The Bridge is one of four fast combat support ships operated by MSC. With a full load displacement of over 50,000 tons, length of 754 feet and powered by gas turbines, the ships — designated T-AOEs — commonly operate with deployed carrier strike groups, carrying fuel, ammunition and other stores to supply warships at sea.

But the turbines mean the ships are costly to run, and their crews of 170 civilian mariners are among the largest in MSC's fleet.

That's made the ships targets of budget-cutters in Washington, who have been butting heads for weeks with planners at Fleet Forces Command in Norfolk and the Pacific Fleet in Pearl Harbor, where operators have been arguing to keep them.

The Bridge — ironically the youngest of the four, having been in service for 16 years — is the first to go. The Navy had scheduled her to be inactivated by the end of September — the end of the fiscal year — and MSC has put the ship into a 45-day Reserve Operating Status (ROS) at Bremerton, Washington, meaning the ship could be reactivated in 45 days and is looked after by a very small crew, usually less than 10 sailors.

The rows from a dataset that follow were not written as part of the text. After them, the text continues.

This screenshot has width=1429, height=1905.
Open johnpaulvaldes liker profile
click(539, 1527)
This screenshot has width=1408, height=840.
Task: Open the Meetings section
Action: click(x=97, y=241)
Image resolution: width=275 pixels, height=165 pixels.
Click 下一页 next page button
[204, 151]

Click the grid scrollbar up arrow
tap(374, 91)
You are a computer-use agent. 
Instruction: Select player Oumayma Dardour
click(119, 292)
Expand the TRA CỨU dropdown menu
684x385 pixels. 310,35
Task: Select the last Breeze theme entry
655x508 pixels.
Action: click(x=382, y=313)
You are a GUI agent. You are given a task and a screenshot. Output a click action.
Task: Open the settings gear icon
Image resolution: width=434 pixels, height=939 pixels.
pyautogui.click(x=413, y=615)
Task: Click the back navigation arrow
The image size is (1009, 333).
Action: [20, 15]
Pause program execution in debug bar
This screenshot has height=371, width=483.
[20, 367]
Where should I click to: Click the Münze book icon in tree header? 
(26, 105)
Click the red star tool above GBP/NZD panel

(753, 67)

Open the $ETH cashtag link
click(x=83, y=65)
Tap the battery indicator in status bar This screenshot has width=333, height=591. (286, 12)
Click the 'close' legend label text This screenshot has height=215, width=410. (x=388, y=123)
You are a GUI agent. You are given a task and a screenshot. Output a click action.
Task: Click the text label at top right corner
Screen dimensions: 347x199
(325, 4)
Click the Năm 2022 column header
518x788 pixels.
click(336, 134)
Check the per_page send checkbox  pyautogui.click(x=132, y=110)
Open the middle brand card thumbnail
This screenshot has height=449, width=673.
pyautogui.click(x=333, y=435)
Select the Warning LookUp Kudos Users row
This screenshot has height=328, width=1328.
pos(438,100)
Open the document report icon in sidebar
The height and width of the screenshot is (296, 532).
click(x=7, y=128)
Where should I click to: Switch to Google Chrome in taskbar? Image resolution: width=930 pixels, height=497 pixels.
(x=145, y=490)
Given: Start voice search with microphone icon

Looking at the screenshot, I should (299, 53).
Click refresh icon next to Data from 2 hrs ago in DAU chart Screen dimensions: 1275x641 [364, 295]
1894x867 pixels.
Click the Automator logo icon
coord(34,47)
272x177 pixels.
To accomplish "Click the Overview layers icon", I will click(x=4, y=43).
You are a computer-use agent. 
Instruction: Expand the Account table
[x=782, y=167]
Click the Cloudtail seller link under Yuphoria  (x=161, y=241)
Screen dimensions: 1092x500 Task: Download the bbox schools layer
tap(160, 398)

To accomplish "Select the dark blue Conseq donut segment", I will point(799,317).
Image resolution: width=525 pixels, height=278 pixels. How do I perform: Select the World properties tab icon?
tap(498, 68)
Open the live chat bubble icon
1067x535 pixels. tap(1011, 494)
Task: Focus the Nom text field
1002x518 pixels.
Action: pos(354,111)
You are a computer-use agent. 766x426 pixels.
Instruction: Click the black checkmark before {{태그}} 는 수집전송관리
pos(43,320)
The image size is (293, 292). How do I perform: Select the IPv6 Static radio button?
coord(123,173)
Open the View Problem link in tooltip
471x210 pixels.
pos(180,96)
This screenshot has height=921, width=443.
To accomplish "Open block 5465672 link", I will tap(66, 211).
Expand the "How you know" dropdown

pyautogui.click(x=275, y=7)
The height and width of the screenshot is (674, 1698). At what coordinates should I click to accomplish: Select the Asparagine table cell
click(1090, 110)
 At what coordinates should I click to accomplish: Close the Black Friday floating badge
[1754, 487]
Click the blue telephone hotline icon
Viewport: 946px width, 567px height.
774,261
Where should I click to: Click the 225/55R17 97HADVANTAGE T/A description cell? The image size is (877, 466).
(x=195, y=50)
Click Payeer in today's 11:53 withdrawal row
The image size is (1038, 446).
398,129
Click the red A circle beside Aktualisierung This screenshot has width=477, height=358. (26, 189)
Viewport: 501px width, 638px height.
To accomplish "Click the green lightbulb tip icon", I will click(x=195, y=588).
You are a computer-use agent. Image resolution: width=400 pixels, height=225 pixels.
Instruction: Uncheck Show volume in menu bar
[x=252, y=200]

But Navy and MSC sources said a message was sent out Tuesday to begin putting the ship into Mobilization Category B, more commonly known as "mothballs." In this category, dehumidification and cathodic protection systems are installed, along with flooding alarms and shore-based power systems, and no sailors are assigned. It often takes months to reactivate ships in MobCat B.

Another ship, the Supply, is scheduled to leave active service a year from now.

It is not yet clear how the Navy intends to employ the remaining two ships, Rainier and Arctic.